A guy sometimes needs some guidance.

I'll tell you what though. I would make sure I would make you orgasm, whichever way you liked. It's only fair.
(edited 12 years ago)
Reply 18
:frown: Such a shame though. You shouldn't really have to focus. It should practically take over you.

At least teach the guy you are with how to get you off the way you do on your own? It could still give you both pleasure if he knows how you feel.
Just try and see.
A guy sometimes needs some guidance.


Well we split up in april so i've not been with anyone since then.

Feel very insecure about going with someone else, knowing that it will be an issue all over again. The only thing i can think of is maybe getting to know a guy online first, and explaining it that way so i don't get as embarrassed. But then that's a backwards way to meet someone... we might meet in person and not even like eachother! Done the whole online thing before and it doesn't end well.

So yeah... don't know what i'm gonna do really :frown:

Sometimes i wonder if everyone else's experience of sex is totally different to mine... cos they orgasm.
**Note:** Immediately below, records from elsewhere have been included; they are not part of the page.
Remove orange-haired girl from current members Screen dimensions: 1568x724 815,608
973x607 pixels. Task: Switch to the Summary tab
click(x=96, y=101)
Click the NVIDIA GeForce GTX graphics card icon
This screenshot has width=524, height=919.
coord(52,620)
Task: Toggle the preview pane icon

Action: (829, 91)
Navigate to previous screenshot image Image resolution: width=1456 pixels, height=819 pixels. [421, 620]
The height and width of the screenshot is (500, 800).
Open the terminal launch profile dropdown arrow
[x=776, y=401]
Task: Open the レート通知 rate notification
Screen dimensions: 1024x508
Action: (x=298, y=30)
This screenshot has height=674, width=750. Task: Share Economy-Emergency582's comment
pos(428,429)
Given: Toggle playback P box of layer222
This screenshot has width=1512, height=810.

Maybe what i think of as 'good'sex, is actually crap.
Reply 19
Original post by SarrBar
Well we split up in april so i've not been with anyone since then.

Feel very insecure about going with someone else, knowing that it will be an issue all over again. The only thing i can think of is maybe getting to know a guy online first, and explaining it that way so i don't get as embarrassed. But then that's a backwards way to meet someone... we might meet in person and not even like eachother! Done the whole online thing before and it doesn't end well.

So yeah... don't know what i'm gonna do really :frown:

Sometimes i wonder if everyone else's experience of sex is totally different to mine... cos they orgasm. Maybe what i think of as 'good'sex, is actually crap.


Feelings during sex you will find are very subjective. I for example feel I don't get as much pleasure as probably some guys do. I certainly don't get as much pleasure as most girls are capable of.

Thing is, we are all different.

I've done the online thing too, and yeah, sometimes its good, as you are free to talk to someone, but sometimes its good to talk in person about personal stuff too. Gauge their reaction to it.

It just seems odd to me that you have to constantly pay attention for it so can't move much etc to feel it.

I'd still very much like you, for when you get a new guy, to tell him how you do it. Thing is, he'd probably get turned on watching you get off... Trust me.
Teach him how to (as you should have taught the others), and maybe things can improve.

Have you tried stimulating your g-spot area as well as your clitoris, etc?